→ ACTIVITY:
All that should come back is the lines of the data below from the one containing "Screen dimensions: 1301x744" to the one containing "Click the AWS", inclusive, exactly as they stand.
=== DATA FOR THE TASK ===
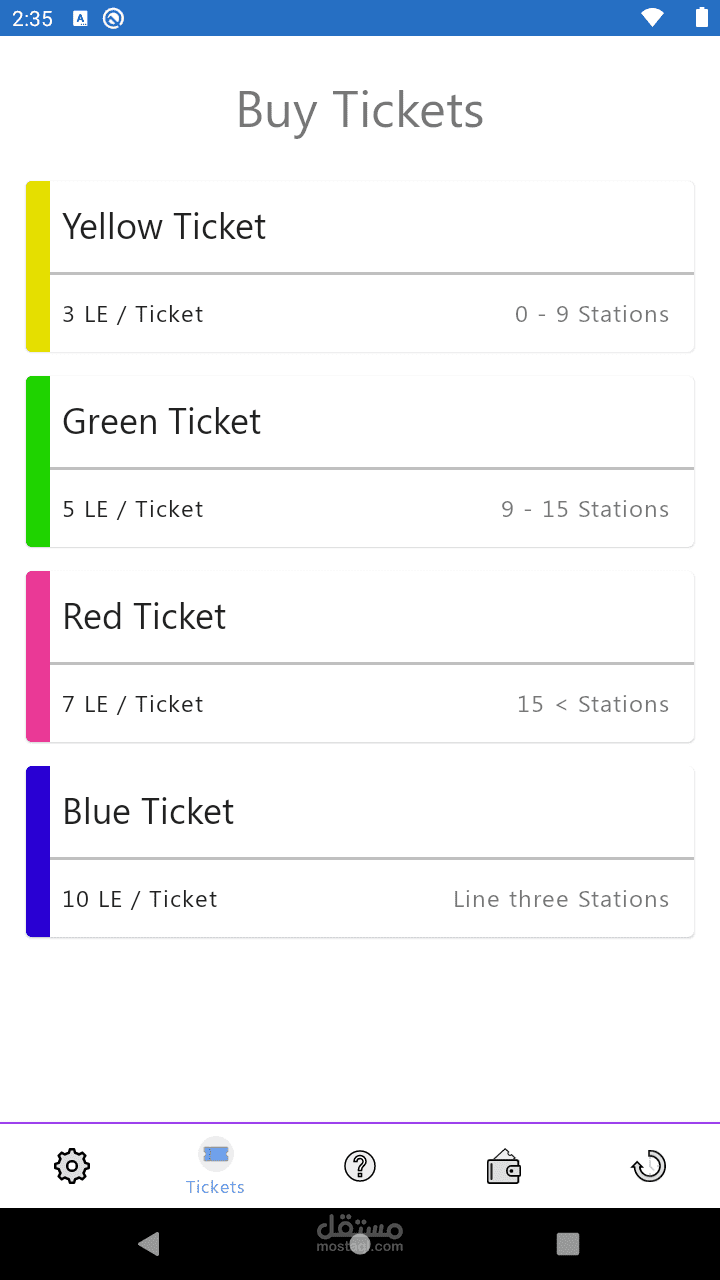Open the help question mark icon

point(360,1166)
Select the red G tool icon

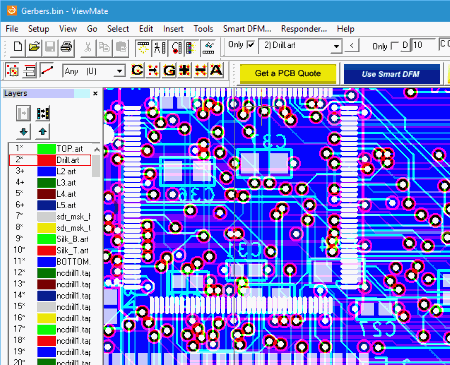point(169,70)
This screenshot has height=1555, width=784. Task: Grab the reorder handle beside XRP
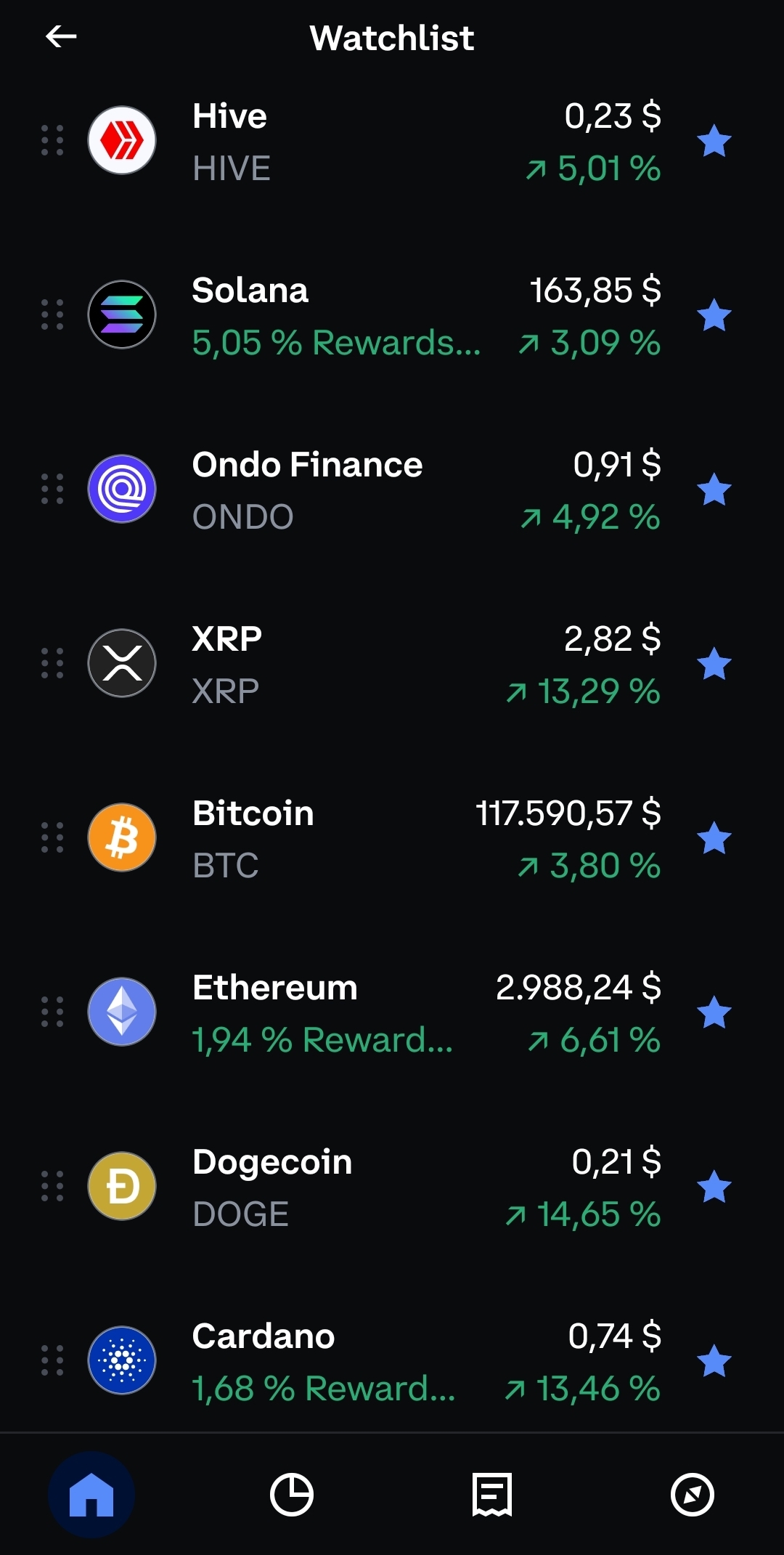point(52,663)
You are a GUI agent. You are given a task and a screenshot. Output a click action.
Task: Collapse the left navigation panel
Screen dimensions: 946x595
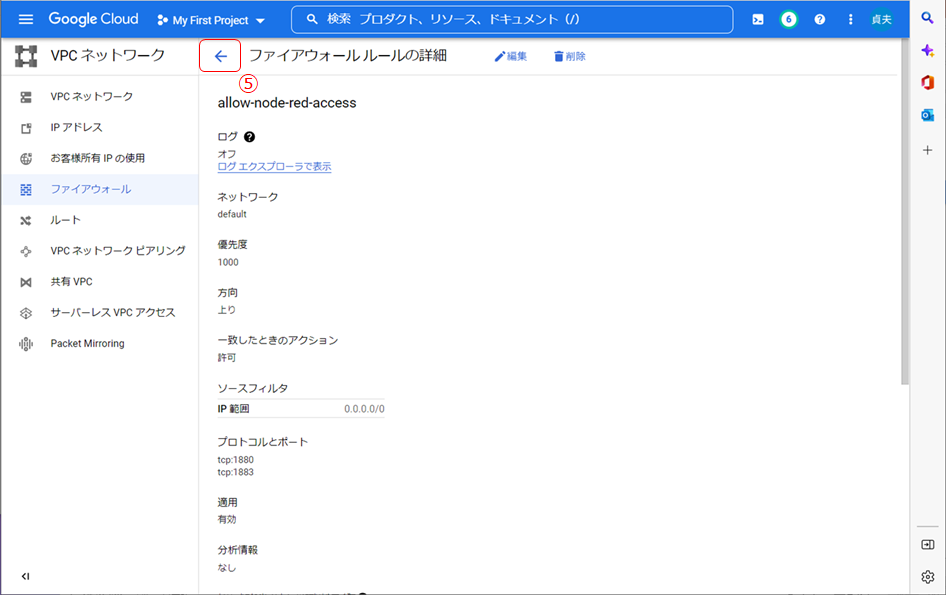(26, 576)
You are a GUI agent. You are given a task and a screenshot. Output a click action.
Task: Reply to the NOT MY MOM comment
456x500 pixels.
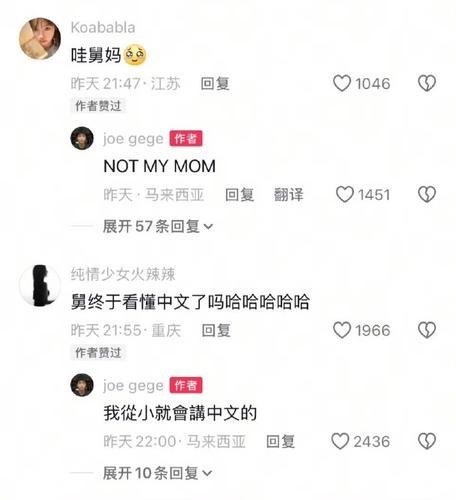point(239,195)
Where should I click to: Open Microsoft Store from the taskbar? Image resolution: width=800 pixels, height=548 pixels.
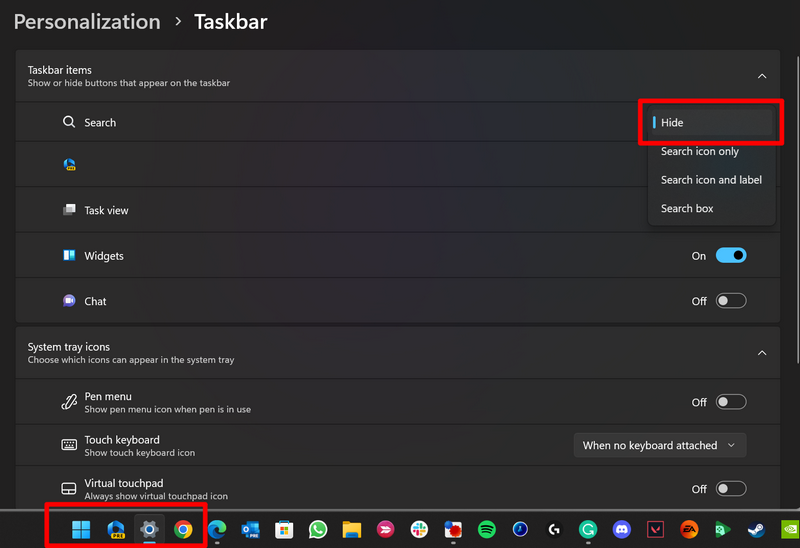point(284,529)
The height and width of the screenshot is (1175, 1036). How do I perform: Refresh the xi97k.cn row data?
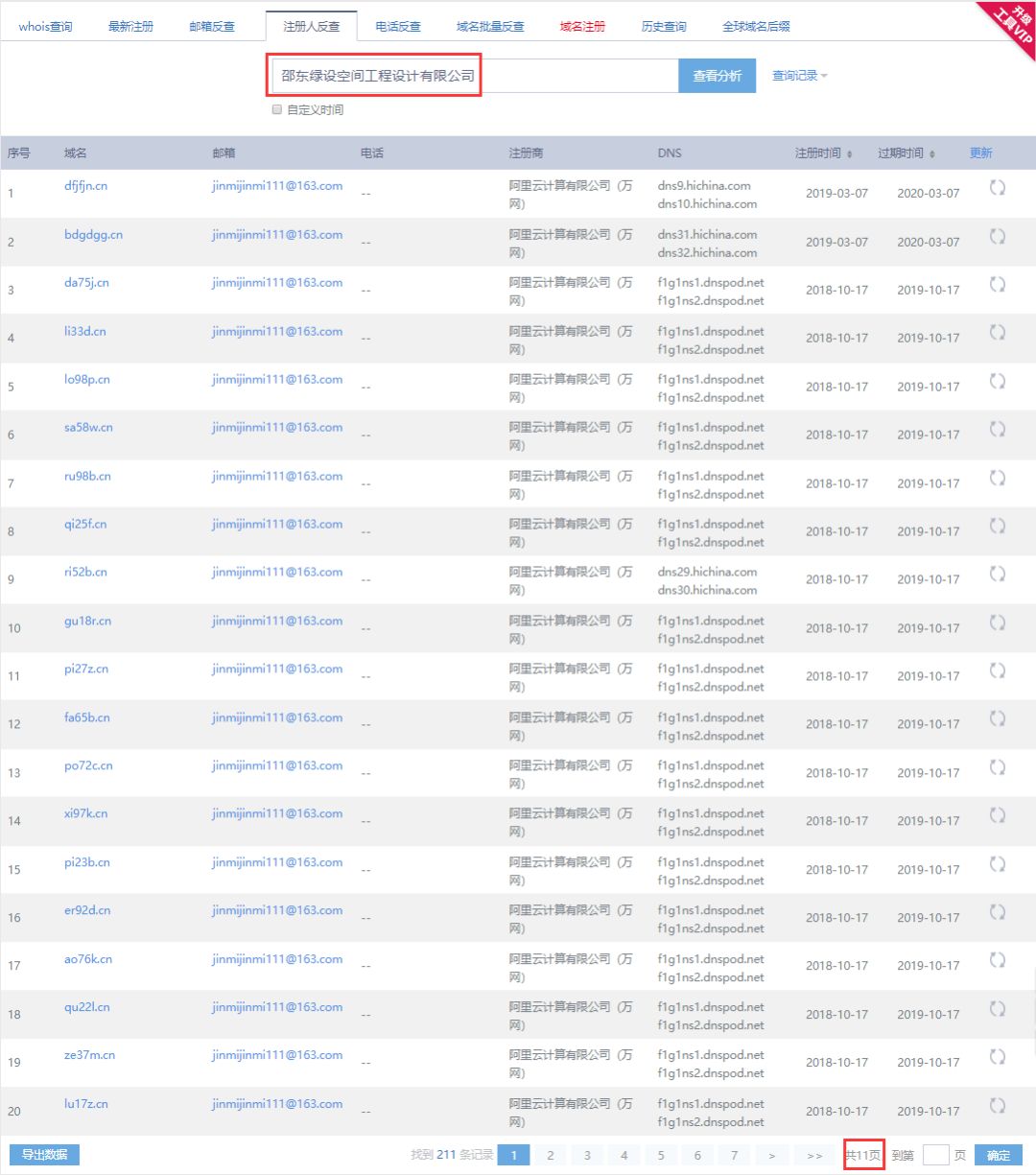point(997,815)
===
=== DATA FOR THE TASK ===
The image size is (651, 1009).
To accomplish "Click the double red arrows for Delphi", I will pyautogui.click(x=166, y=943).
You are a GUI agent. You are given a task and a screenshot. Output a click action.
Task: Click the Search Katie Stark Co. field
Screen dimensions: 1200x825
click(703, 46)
===
=== DATA FOR THE TASK ===
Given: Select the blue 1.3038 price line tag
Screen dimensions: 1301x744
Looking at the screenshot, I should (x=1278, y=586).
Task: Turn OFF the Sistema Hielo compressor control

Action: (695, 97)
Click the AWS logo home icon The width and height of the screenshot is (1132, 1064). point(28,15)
===
→ EXPECTED ANSWER:
Screen dimensions: 1301x744
Looking at the screenshot, I should (x=1278, y=586).
Task: Turn OFF the Sistema Hielo compressor control

Action: (695, 97)
Click the AWS logo home icon The width and height of the screenshot is (1132, 1064). point(28,15)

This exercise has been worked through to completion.